Information supplied START

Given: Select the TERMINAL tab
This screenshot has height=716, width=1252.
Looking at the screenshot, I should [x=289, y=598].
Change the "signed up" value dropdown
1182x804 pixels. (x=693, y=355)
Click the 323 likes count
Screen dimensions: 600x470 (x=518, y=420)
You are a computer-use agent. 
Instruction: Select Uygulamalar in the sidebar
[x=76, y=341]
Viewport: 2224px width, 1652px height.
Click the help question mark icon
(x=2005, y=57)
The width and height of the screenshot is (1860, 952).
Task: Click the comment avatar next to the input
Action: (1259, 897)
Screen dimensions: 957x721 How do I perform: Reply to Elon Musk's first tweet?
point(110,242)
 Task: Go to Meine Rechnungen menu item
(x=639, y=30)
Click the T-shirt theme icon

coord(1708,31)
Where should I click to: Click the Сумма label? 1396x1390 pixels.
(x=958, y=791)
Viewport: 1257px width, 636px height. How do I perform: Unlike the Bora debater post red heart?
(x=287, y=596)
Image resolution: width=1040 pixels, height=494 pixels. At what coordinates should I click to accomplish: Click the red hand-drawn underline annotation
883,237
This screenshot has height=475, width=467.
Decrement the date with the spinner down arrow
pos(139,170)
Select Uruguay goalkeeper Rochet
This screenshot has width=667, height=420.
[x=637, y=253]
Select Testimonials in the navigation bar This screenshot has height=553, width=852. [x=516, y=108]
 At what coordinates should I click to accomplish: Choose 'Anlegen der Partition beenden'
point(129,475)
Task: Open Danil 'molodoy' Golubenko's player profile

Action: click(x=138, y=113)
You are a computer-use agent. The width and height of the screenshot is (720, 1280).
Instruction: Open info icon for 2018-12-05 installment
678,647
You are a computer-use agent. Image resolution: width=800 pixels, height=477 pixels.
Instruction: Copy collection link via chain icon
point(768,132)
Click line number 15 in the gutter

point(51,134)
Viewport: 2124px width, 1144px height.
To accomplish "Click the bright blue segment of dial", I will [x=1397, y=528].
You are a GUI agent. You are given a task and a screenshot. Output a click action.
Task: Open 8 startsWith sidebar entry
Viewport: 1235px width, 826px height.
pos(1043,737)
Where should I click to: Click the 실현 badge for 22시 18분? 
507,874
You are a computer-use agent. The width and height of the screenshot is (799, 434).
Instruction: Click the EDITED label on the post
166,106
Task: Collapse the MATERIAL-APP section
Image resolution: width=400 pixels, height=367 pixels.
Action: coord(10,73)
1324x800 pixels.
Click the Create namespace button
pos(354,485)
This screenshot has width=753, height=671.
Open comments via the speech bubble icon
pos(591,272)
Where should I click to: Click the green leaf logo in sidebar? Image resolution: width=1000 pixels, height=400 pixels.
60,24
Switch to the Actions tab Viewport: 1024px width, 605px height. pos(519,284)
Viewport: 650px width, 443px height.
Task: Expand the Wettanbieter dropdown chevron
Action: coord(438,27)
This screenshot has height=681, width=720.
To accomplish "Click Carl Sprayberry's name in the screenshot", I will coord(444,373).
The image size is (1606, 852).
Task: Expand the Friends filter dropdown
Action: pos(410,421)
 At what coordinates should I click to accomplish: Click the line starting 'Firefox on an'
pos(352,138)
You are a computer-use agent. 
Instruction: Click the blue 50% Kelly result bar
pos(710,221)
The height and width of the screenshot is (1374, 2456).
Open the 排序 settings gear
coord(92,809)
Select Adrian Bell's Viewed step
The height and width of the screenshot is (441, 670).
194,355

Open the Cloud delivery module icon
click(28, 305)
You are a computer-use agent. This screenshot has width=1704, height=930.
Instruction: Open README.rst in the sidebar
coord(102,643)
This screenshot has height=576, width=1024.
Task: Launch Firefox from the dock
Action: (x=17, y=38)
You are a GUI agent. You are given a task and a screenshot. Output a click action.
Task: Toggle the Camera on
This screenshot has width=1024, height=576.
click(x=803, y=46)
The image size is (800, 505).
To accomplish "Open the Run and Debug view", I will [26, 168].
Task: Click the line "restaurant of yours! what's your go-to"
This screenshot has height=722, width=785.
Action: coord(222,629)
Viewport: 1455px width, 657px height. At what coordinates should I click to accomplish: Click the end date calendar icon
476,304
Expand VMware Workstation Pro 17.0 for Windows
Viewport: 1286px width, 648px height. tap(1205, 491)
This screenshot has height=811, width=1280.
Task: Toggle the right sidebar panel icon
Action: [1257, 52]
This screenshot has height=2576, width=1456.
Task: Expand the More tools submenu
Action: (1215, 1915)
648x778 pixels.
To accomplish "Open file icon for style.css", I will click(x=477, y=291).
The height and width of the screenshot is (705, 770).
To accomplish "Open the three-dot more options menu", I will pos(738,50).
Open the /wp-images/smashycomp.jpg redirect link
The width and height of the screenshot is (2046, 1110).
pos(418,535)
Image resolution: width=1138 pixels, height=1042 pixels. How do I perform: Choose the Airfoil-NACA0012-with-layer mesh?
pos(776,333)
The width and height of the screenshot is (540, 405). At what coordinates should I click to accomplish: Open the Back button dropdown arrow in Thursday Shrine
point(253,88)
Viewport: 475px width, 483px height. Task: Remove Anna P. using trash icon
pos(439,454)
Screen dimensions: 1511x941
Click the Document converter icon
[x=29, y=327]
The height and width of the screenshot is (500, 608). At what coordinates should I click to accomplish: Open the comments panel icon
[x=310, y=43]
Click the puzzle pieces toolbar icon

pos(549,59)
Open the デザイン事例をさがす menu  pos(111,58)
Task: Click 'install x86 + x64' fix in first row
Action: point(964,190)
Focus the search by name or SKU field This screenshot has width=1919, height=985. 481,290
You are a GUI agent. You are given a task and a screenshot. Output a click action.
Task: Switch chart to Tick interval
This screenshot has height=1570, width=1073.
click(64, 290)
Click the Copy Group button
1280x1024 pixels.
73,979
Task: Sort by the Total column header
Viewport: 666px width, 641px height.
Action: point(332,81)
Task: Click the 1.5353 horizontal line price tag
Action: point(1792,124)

Information supplied END

### Work to be completed
Each record needs to be copied out again, letter for letter.

### Problem solution
Given: Select the TERMINAL tab
This screenshot has height=716, width=1252.
Looking at the screenshot, I should [x=289, y=598].
Change the "signed up" value dropdown
1182x804 pixels. (x=693, y=355)
Click the 323 likes count
Screen dimensions: 600x470 (x=518, y=420)
You are a computer-use agent. 
Instruction: Select Uygulamalar in the sidebar
[x=76, y=341]
Viewport: 2224px width, 1652px height.
Click the help question mark icon
(x=2005, y=57)
The width and height of the screenshot is (1860, 952).
Task: Click the comment avatar next to the input
Action: (1259, 897)
Screen dimensions: 957x721 How do I perform: Reply to Elon Musk's first tweet?
point(110,242)
 Task: Go to Meine Rechnungen menu item
(x=639, y=30)
Click the T-shirt theme icon

coord(1708,31)
Where should I click to: Click the Сумма label? 1396x1390 pixels.
(x=958, y=791)
Viewport: 1257px width, 636px height. How do I perform: Unlike the Bora debater post red heart?
(x=287, y=596)
Image resolution: width=1040 pixels, height=494 pixels. At what coordinates should I click to accomplish: Click the red hand-drawn underline annotation
883,237
This screenshot has height=475, width=467.
Decrement the date with the spinner down arrow
pos(139,170)
Select Uruguay goalkeeper Rochet
This screenshot has width=667, height=420.
[x=637, y=253]
Select Testimonials in the navigation bar This screenshot has height=553, width=852. [x=516, y=108]
 At what coordinates should I click to accomplish: Choose 'Anlegen der Partition beenden'
point(129,475)
Task: Open Danil 'molodoy' Golubenko's player profile

Action: click(x=138, y=113)
You are a computer-use agent. The width and height of the screenshot is (720, 1280).
Instruction: Open info icon for 2018-12-05 installment
678,647
You are a computer-use agent. Image resolution: width=800 pixels, height=477 pixels.
Instruction: Copy collection link via chain icon
point(768,132)
Click line number 15 in the gutter

point(51,134)
Viewport: 2124px width, 1144px height.
To accomplish "Click the bright blue segment of dial", I will [x=1397, y=528].
You are a GUI agent. You are given a task and a screenshot. Output a click action.
Task: Open 8 startsWith sidebar entry
Viewport: 1235px width, 826px height.
pos(1043,737)
Where should I click to: Click the 실현 badge for 22시 18분? 
507,874
You are a computer-use agent. The width and height of the screenshot is (799, 434).
Instruction: Click the EDITED label on the post
166,106
Task: Collapse the MATERIAL-APP section
Image resolution: width=400 pixels, height=367 pixels.
Action: coord(10,73)
1324x800 pixels.
Click the Create namespace button
pos(354,485)
This screenshot has width=753, height=671.
Open comments via the speech bubble icon
pos(591,272)
Where should I click to: Click the green leaf logo in sidebar? Image resolution: width=1000 pixels, height=400 pixels.
60,24
Switch to the Actions tab Viewport: 1024px width, 605px height. pos(519,284)
Viewport: 650px width, 443px height.
Task: Expand the Wettanbieter dropdown chevron
Action: coord(438,27)
This screenshot has height=681, width=720.
To accomplish "Click Carl Sprayberry's name in the screenshot", I will coord(444,373).
The image size is (1606, 852).
Task: Expand the Friends filter dropdown
Action: pos(410,421)
 At what coordinates should I click to accomplish: Click the line starting 'Firefox on an'
pos(352,138)
You are a computer-use agent. 
Instruction: Click the blue 50% Kelly result bar
pos(710,221)
The height and width of the screenshot is (1374, 2456).
Open the 排序 settings gear
coord(92,809)
Select Adrian Bell's Viewed step
The height and width of the screenshot is (441, 670).
194,355

Open the Cloud delivery module icon
click(28, 305)
You are a computer-use agent. This screenshot has width=1704, height=930.
Instruction: Open README.rst in the sidebar
coord(102,643)
This screenshot has height=576, width=1024.
Task: Launch Firefox from the dock
Action: (x=17, y=38)
You are a GUI agent. You are given a task and a screenshot. Output a click action.
Task: Toggle the Camera on
This screenshot has width=1024, height=576.
click(x=803, y=46)
The image size is (800, 505).
To accomplish "Open the Run and Debug view", I will [26, 168].
Task: Click the line "restaurant of yours! what's your go-to"
This screenshot has height=722, width=785.
Action: coord(222,629)
Viewport: 1455px width, 657px height. At what coordinates should I click to accomplish: Click the end date calendar icon
476,304
Expand VMware Workstation Pro 17.0 for Windows
Viewport: 1286px width, 648px height. tap(1205, 491)
This screenshot has height=811, width=1280.
Task: Toggle the right sidebar panel icon
Action: [1257, 52]
This screenshot has height=2576, width=1456.
Task: Expand the More tools submenu
Action: (1215, 1915)
648x778 pixels.
To accomplish "Open file icon for style.css", I will click(x=477, y=291).
The height and width of the screenshot is (705, 770).
To accomplish "Open the three-dot more options menu", I will pos(738,50).
Open the /wp-images/smashycomp.jpg redirect link
The width and height of the screenshot is (2046, 1110).
pos(418,535)
Image resolution: width=1138 pixels, height=1042 pixels. How do I perform: Choose the Airfoil-NACA0012-with-layer mesh?
pos(776,333)
The width and height of the screenshot is (540, 405). At what coordinates should I click to accomplish: Open the Back button dropdown arrow in Thursday Shrine
point(253,88)
Viewport: 475px width, 483px height. Task: Remove Anna P. using trash icon
pos(439,454)
Screen dimensions: 1511x941
Click the Document converter icon
[x=29, y=327]
The height and width of the screenshot is (500, 608). At what coordinates should I click to accomplish: Open the comments panel icon
[x=310, y=43]
Click the puzzle pieces toolbar icon

pos(549,59)
Open the デザイン事例をさがす menu  pos(111,58)
Task: Click 'install x86 + x64' fix in first row
Action: point(964,190)
Focus the search by name or SKU field This screenshot has width=1919, height=985. 481,290
You are a GUI agent. You are given a task and a screenshot. Output a click action.
Task: Switch chart to Tick interval
This screenshot has height=1570, width=1073.
click(64, 290)
Click the Copy Group button
1280x1024 pixels.
73,979
Task: Sort by the Total column header
Viewport: 666px width, 641px height.
Action: point(332,81)
Task: Click the 1.5353 horizontal line price tag
Action: point(1792,124)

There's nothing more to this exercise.